13. A method for detecting the presence of a nucleic acid molecule of claim 5 in a sample, said method comprising contacting the sample with an oligonucleotide that hybridizes to said nucleic acid molecule under stringent conditions and determining whether the oligonucleotide binds to said nucleic acid molecule in the sample.

14. A method for identifying a modulator of a polypeptide of claim 2, said method comprising contacting said polypeptide with an agent and determining if said agent has modulated the function or activity of said polypeptide.

15. The method of claim 14, wherein said agent is administered to a host cell comprising an expression vector that expresses said polypeptide.

16. A method for identifying an agent that binds to any of the polypeptides of claim 2, said method comprising contacting the polypeptide with an agent and assaying the contacted mixture to determine whether a complex is formed with the agent bound to the polypeptide.
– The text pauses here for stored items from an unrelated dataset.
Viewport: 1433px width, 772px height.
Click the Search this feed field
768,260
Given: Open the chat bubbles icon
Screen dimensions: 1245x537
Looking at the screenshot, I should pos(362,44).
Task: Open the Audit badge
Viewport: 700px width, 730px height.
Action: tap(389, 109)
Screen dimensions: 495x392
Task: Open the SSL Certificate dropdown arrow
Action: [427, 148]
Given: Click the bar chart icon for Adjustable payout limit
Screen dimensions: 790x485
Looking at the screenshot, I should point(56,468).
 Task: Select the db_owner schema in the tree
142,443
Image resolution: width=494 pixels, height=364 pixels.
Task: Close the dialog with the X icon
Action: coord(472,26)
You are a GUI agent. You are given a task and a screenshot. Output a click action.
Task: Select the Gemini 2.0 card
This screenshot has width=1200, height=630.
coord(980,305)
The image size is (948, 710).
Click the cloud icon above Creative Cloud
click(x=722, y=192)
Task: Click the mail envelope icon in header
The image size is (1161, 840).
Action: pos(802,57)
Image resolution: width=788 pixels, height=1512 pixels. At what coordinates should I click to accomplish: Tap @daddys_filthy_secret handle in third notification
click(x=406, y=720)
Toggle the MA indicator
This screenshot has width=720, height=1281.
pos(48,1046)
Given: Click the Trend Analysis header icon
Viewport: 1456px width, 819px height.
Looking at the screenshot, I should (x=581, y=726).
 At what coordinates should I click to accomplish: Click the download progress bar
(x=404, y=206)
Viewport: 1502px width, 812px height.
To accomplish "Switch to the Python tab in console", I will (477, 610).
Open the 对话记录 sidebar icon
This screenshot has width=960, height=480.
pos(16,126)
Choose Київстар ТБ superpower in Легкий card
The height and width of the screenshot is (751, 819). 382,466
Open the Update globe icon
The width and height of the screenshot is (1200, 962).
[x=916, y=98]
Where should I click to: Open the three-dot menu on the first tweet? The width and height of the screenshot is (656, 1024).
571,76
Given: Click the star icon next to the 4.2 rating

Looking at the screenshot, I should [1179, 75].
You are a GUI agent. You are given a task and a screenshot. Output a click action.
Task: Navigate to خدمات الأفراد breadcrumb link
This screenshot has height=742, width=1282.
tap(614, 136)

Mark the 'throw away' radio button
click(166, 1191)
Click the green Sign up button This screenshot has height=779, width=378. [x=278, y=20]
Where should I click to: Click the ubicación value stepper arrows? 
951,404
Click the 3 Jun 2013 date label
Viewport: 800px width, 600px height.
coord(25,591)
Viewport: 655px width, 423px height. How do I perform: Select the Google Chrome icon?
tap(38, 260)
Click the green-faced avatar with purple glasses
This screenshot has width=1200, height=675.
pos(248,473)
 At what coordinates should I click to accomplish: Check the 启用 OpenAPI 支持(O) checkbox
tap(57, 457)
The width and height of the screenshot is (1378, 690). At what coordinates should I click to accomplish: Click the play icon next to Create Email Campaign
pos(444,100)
17. A pharmaceutical composition comprising an agent identified by the method of claim 16 and a pharmaceutically acceptable carrier therefor.

18. A method for treating a disease or condition mediated by a human tumor supressor protein, said method comprising administering to a patient a pharmaceutically effective amount of an agent identified by the method of claim 16.

19. A method for identifying a modulator of the expression of a polypeptide of claim 2, said method comprising contacting a cell expressing said polypeptide with an agent, and determining if said agent has modulated the expression of said polypeptide.

20. An isolated human tumor supressor protein polypeptide having an amino acid sequence that shares at least 70% homology with an amino acid sequence shown in SEQ ID NO:2.

21. A polypeptide according to claim 20 that shares at least 90 percent homology with an amino acid sequence shown in SEQ ID NO:2.

22. An isolated nucleic acid molecule encoding a human tumor supressor protein polypeptide, said nucleic acid molecule sharing at least 80 percent homology with a nucleic acid molecule shown in SEQ ID NOS:1 or 3.

23. A nucleic acid molecule according to claim 22 that shares at least 90 percent homology with a nucleic acid molecule shown in SEQ ID NOS:1 or 3.